Jef Boeke | |
---|---|
Born | February 15, 1954 Albany, NY |
Alma mater | Rockefeller University Bowdoin College |
Known for | Retrotransposon |
Scientific career | |
Fields | Molecular Biology Genetics |
Doctoral advisor | Norton Zinder |
Other academic advisors | Gerald Fink |
Jef D. Boeke (/ˈbuːkə/ BOO-kə[1]) is an American geneticist who is currently the founding director of the Institute for Systems Genetics at NYU Langone Medical Center.[2] From 1986 to 2014 he was on the faculty of The Johns Hopkins University School of Medicine, where he was the founding director of the High Throughput (HiT) Center.[2][3] He is a member of the American Academy of Arts and Sciences as well as the National Academy of Sciences.[4][5]
Boeke received a Bachelor's degree summa cum laude in Biochemistry in 1976 from Bowdoin College. He is a member of the Phi Beta Kappa chapter at Bowdoin. He then received a PhD in Molecular Biology from Rockefeller University in 1982, where he worked with Peter Model and Norton Zinder on the genetics of the filamentous phage. He did his postdoctoral work at The Whitehead Institute of MIT as a Helen Hay Whitney Postdoctoral Fellow with Gerald Fink.[6][7]
Boeke is primarily known for his pioneering fundamental genetic and biochemical work on understanding the mechanisms of DNA transposition. He along with Gerald Fink discovered the mechanism by which yeast Ty1 transposable elements move via an RNA intermediate.[8] He coined the term "retrotransposon" to describe transposable elements that move via this process.[9] These retrotransposons are distantly related to retroviruses such as HIV.
Boeke is currently leading an international team of collaborators in an effort to construct a synthetic version of the entire genome of Baker's Yeast, Saccharomyces cerevisiae.
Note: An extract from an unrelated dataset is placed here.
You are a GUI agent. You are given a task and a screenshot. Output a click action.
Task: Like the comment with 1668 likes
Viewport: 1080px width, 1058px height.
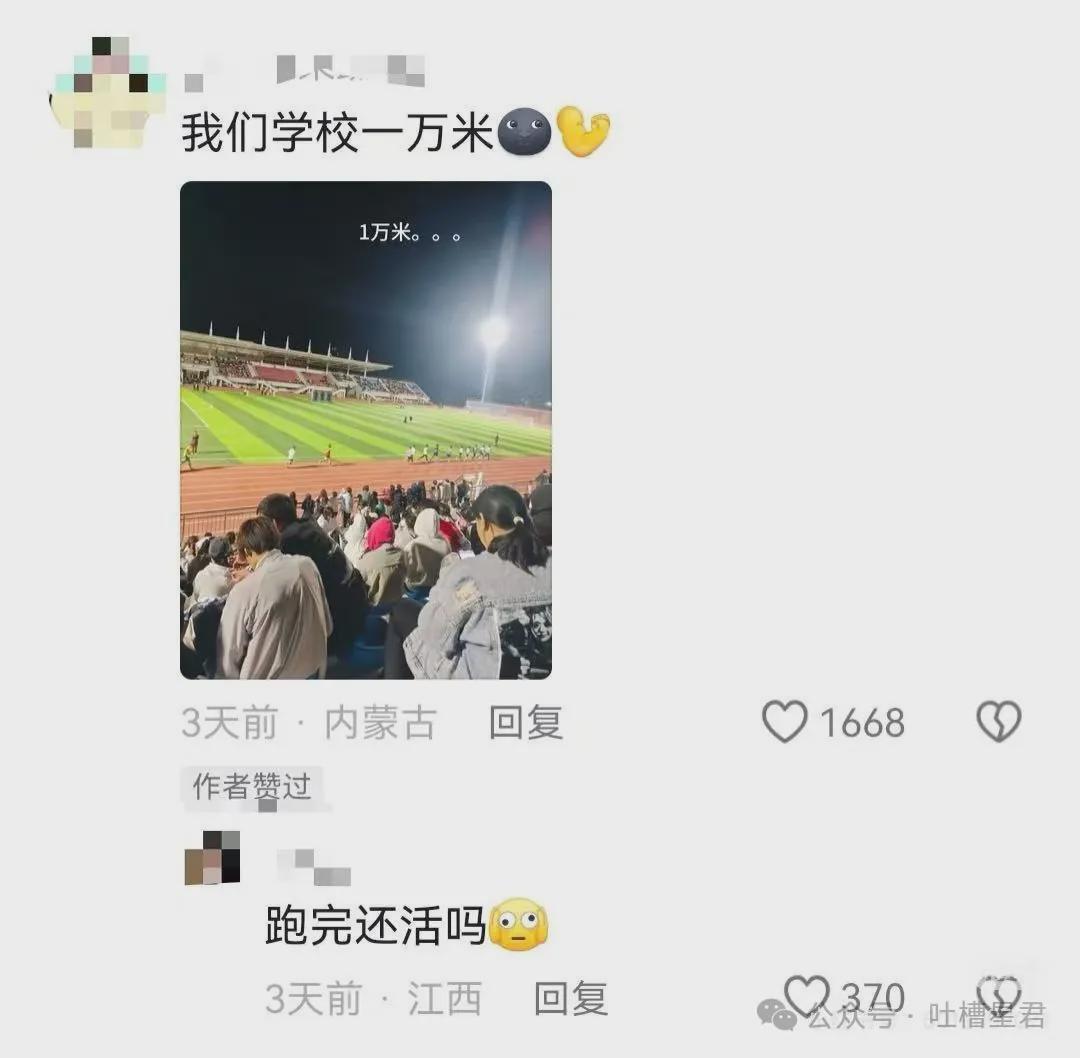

It was reported in March 2014, that Boeke along with this team had synthesized the third smallest chromosome, chromosome III. The synthetic chromosome was designed to be shorter and more stable than the original. The effort to complete all 16 chromosomes of S. cerevisiae is currently underway and is reportedly half complete.[10][11][12][13]
He is one of the co-founders of Genome Project-Write aiming at synthesis of human genome, and leader of the “Dark Matter Project” to begin parsing the function of non-coding DNA.
I'm Jeff Boeke...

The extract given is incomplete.